18/04/2025
Aeron Boupendza est mort. Mais il n’est pas mort aujourd’hui. Il est mort à petit feu, sous nos yeux, et personne n’a levé le petit doigt.
Ce 16 avril 2025, la nouvelle est tombée. Un choc ? Non. Une hypocrisie généralisée. Tous ces messages de condoléances dégoulinants de fausse tristesse, ces statuts affligeants de compassion de façade... Vous me dégoûtez. Où étiez-vous quand ce jeune homme se débattait, seul, entre ses erreurs et vos crachats ? Où étiez-vous quand il fallait le comprendre, l’épauler, l’aimer ? Vous étiez là, bien sûr, mais pas pour lui tendre la main — pour lui écraser la tête.
La vérité ? Vous avez tué Boupendza. À coup de jugements hâtifs, d’insultes dégueulasses, de moqueries faciles. À chaque sextape partagée, à chaque rire lâché sur ses frasques, à chaque post haineux, vous l’avez enfoncé un peu plus. Et maintenant que son cœur s’est arrêté, vous jouez les saints ? Taisez-vous. Votre compassion sonne creux. Vos mots ne valent plus rien.
La société est malade. Malade de son cynisme, de sa violence, de son plaisir morbide à détruire ceux qui trébuchent. Un homme tombe et on ne lui demande pas s’il s’est fait mal — on filme, on partage, on commente, on rigole. Jusqu’à ce qu’il meure. Et là seulement, on se souvient qu’il avait un cœur.

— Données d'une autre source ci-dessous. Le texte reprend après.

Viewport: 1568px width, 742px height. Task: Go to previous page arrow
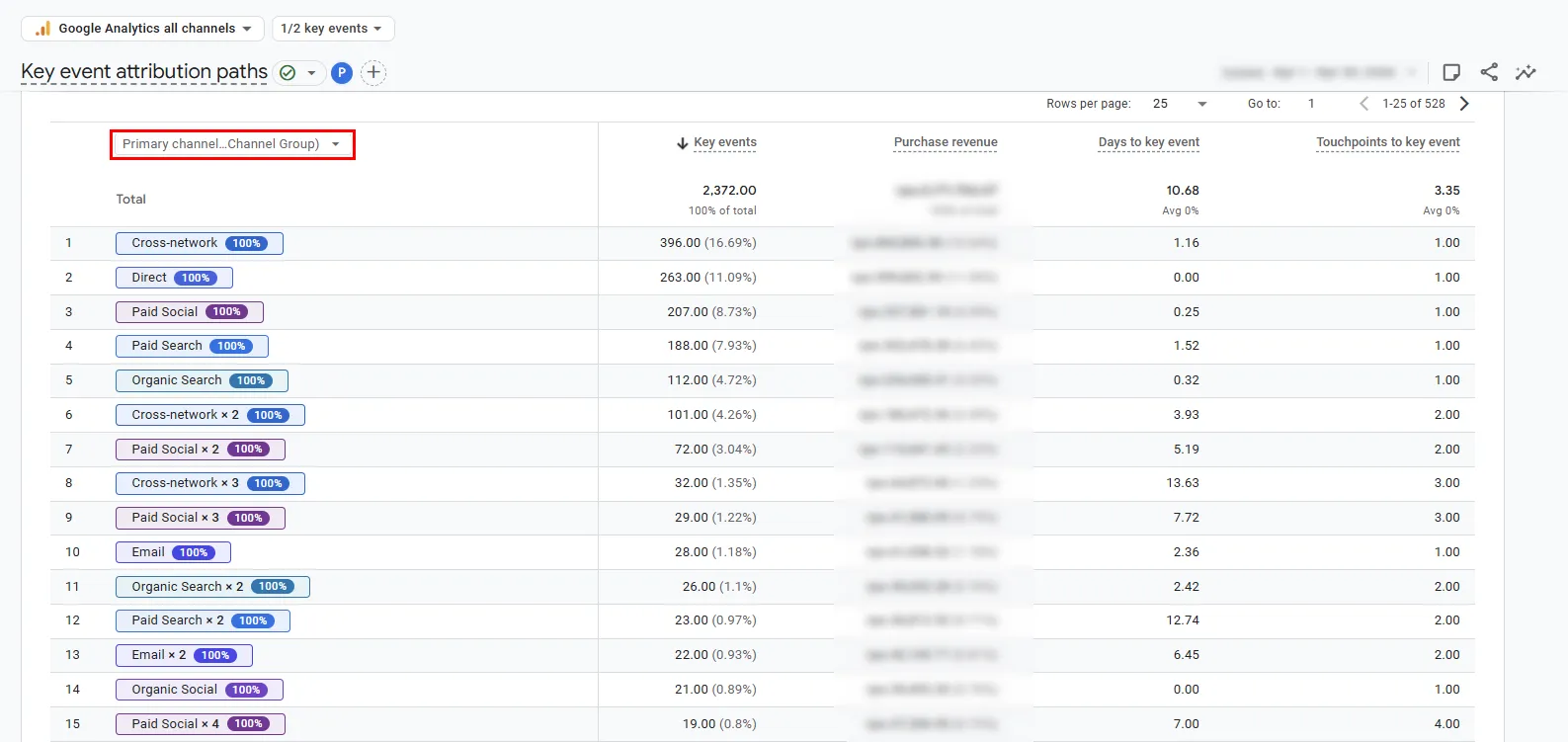point(1363,104)
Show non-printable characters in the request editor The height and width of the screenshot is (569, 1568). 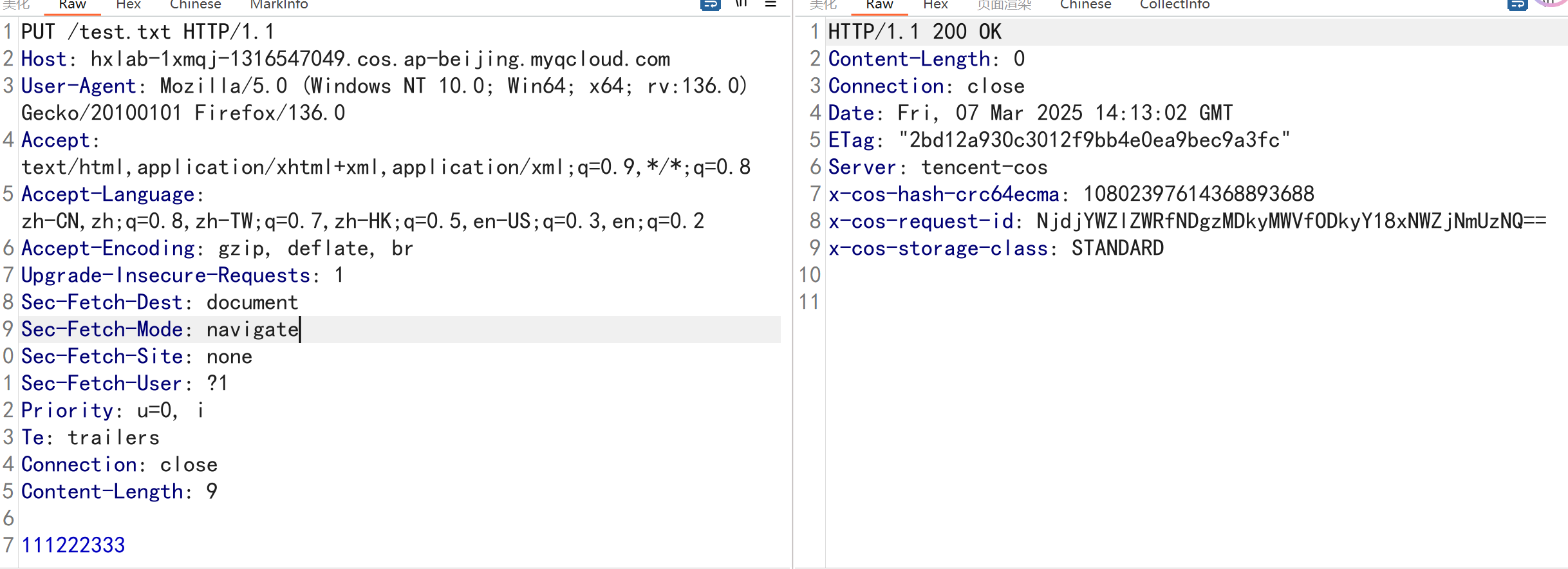click(x=742, y=4)
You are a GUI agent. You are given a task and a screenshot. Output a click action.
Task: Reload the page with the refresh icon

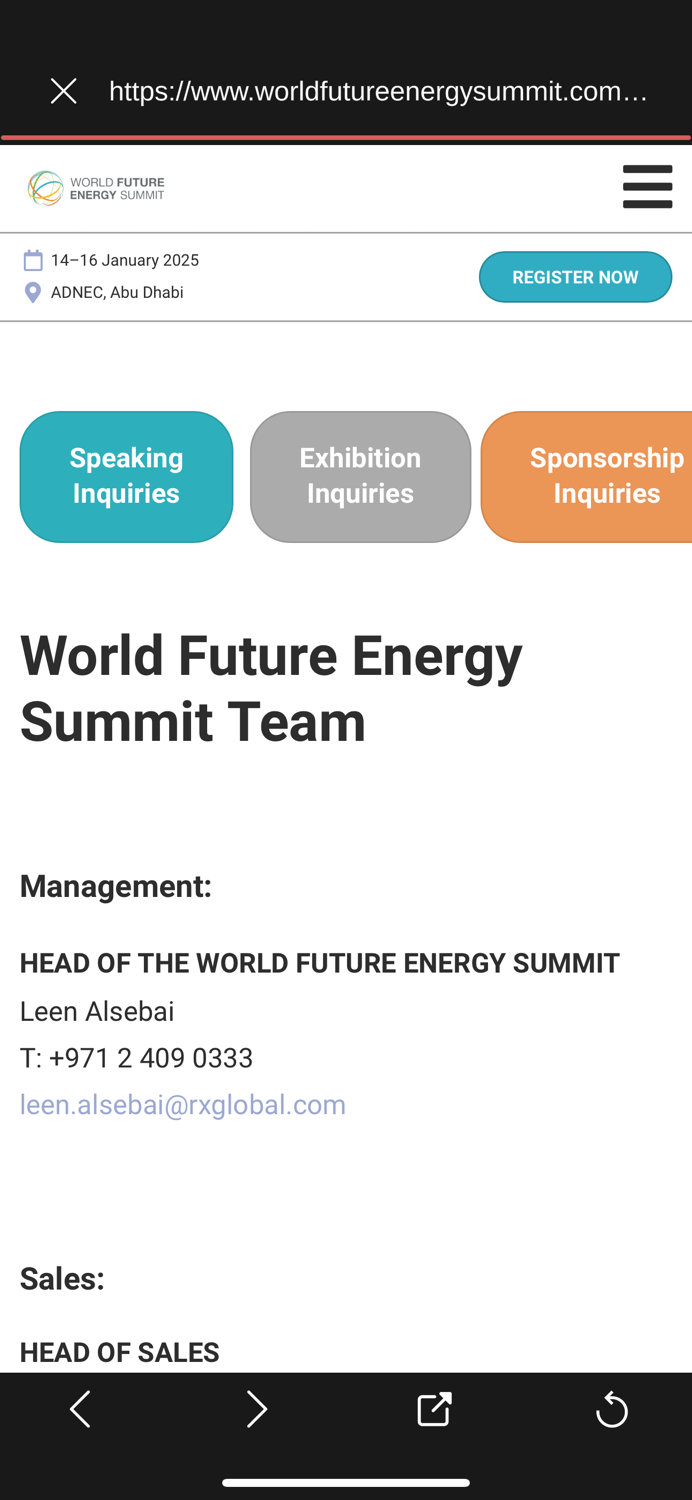[x=611, y=1408]
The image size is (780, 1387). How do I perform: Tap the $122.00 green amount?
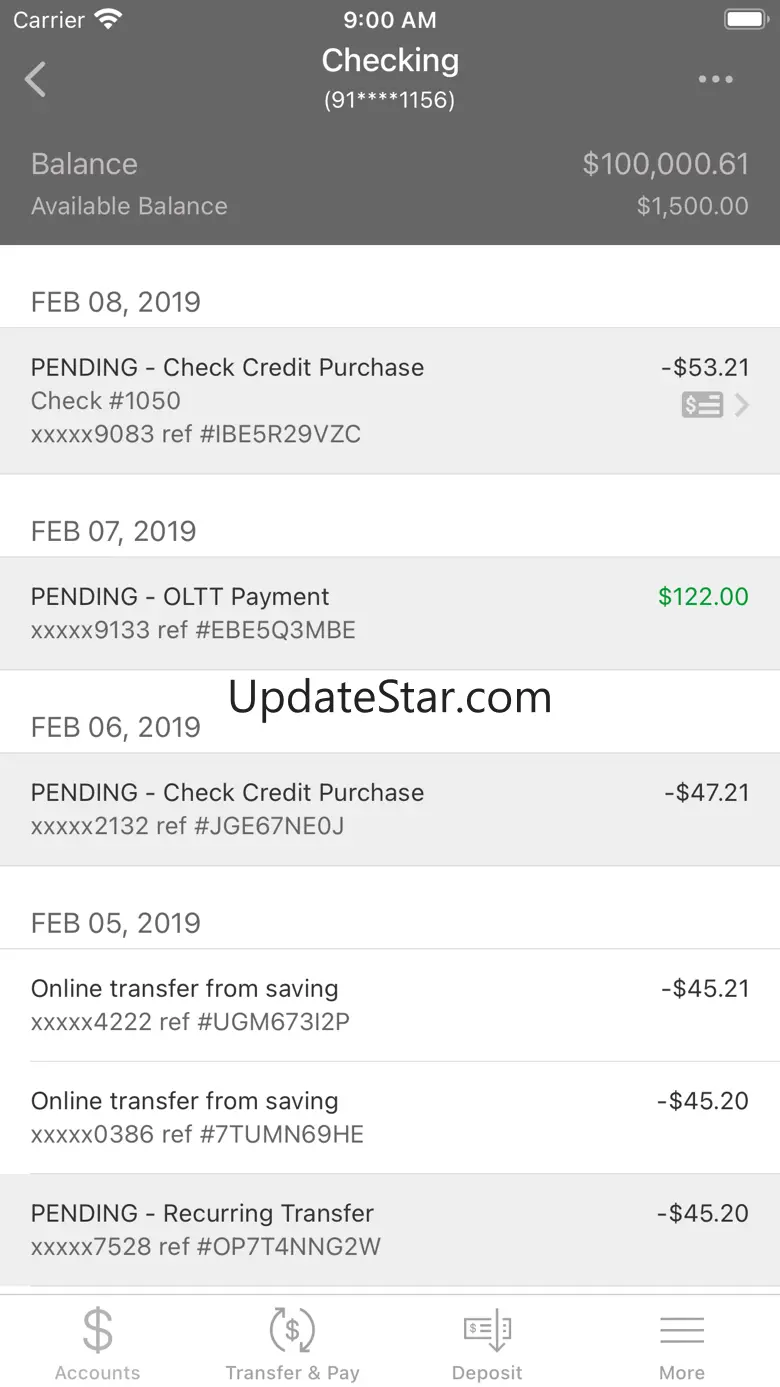703,597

Mais à quoi bon se souvenir d’un cœur que vous avez piétiné vivant ?
Ce qui est arrivé à Boupendza n’est pas une simple mort. C’est un scandale. Un échec collectif. Une honte. Il n’a pas eu besoin de bourreau : il avait déjà toute une foule pour l’achever avec des mots.
Alors oui, aujourd’hui, il est trop t**d pour l’aimer. Trop t**d pour lui dire que sa vie valait la peine. Trop t**d pour réparer ce que vos langues ont brisé. Mais il n’est pas trop t**d pour changer.
Il faut apprendre à fermer nos gueules. À aimer plus fort. À juger moins vite. À aider au lieu de humilier. Parce que la vraie noblesse ne se mesure pas à nos discours de deuil, mais à ce qu’on fait pour empêcher qu’un autre ne tombe dans le même silence.
À sa famille, à ses proches, je vous le dis : pardon. Pour notre lâcheté. Pour notre cruauté. Pour l’avoir abandonné.
Et à tous les autres : si vous ne pouvez pas aimer, au moins, apprenez à ne pas nuire.